The discovery of common genetic patterns in different system vascular diseases may provide important insights into the pathogenesis of these severe medical conditions. Recently, the coincidence of mutations in ACTA2 (vascular smooth muscle cell specific isoform of alpha-actin) in families with thoracic aortic aneurysms and dissections (TAAD) and Moyamoya disease (MMD) was reported in patients of Northern European descent and a positive family history for TAAD and MMD. In this study, we analyzed the nine exons of the ACTA2 gene in central European patients with non-familial MMD, aiming to replicate previously described genetic findings and possibly identify further mutations. DNA sequencing of the nine exons and flanking intronic regions of ACTA2 was performed in 39 MMD patients with no family history for MMD or TAAD and 68 healthy controls of central European descent with custom made primers. One new mutation (R179H, heterozygous) in exon 6 of ACTA2 was found in one patient with MMD. We were not able to detect other previously described mutations. In contrast to a previous report, we did not identify significant sequence variations in ACTA2. Further combined analysis of ACTA2 and other, possibly causative, genes in larger cohorts of MMD and other vascular diseases may identify possible common disease-causing mechanisms.

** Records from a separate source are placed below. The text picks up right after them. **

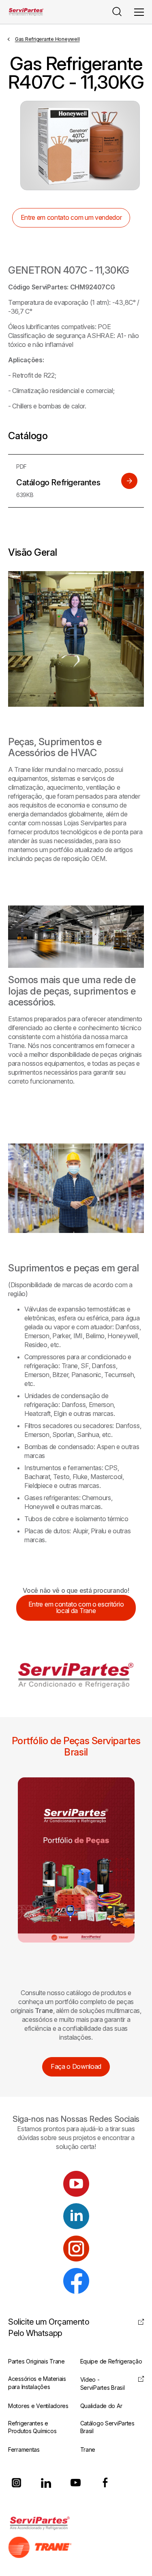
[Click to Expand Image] (76, 639)
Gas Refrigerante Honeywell (47, 39)
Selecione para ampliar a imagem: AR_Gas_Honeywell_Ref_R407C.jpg (80, 145)
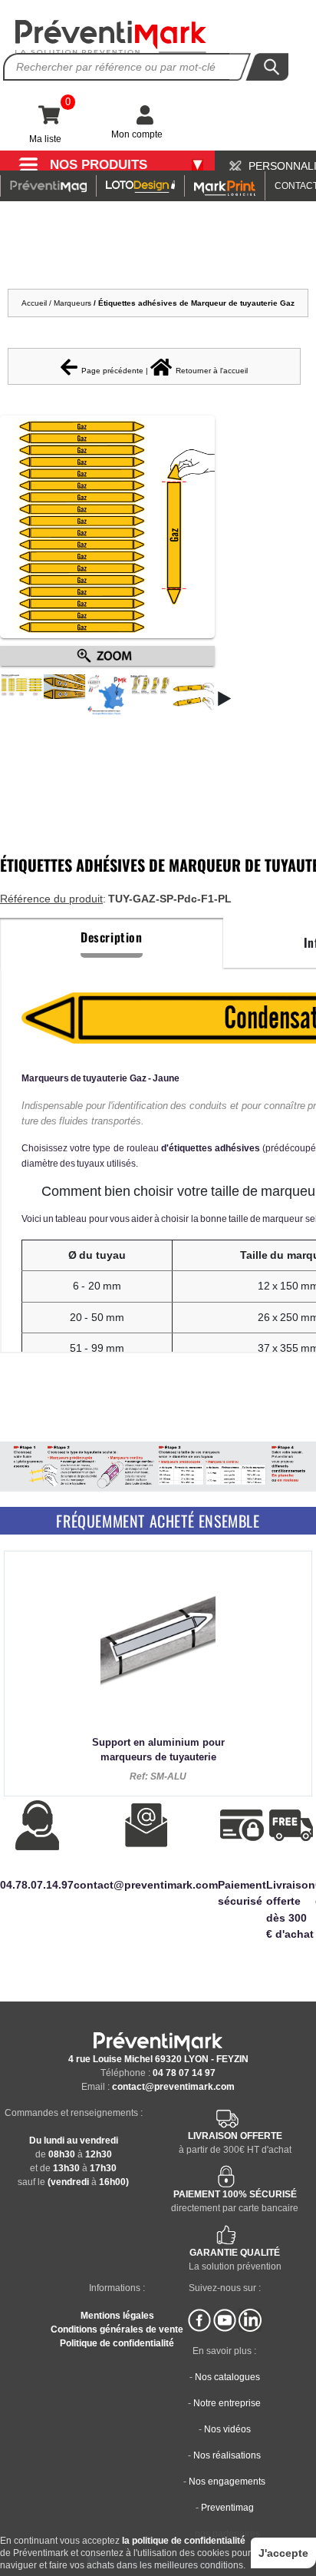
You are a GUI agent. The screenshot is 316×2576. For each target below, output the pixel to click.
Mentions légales (117, 2315)
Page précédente (112, 370)
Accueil (34, 303)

机译:在不同系统性血管疾病中常见遗传模式的发现可能为这些严重医学疾病的发病机理提供重要见解。最近,北欧血统患者和家族史呈阳性的家庭中报告了胸主动脉瘤和夹层(TAAD)和烟雾病(MMD)的家庭中ACTA2(α-肌动蛋白的血管平滑肌细胞特异性同工型)突变的同时发生用于TAAD和MMD。在这项研究中,我们分析了中欧非家族性MMD患者的ACTAA2基因的9个外显子,旨在复制先前描述的遗传发现并可能确定进一步的突变。在39名没有MMD或TAAD家族史的MMD患者中,对68个健康的中欧血统健康对照进行了定制引物,对ACTA2的9个外显子和侧翼内含子区域进行了DNA测序。在一名MMD患者中,ACTA2第6外显子出现了一个新突变(R179H,杂合)。我们无法检测到其他先前描述的突变。与以前的报告相反,我们没有在ACTA2中发现明显的序列变异。在更多的MMD和其他血管疾病队列中进一步对ACTA2和其他可能的致病基因进行综合分析,可以确定可能的常见致病机制。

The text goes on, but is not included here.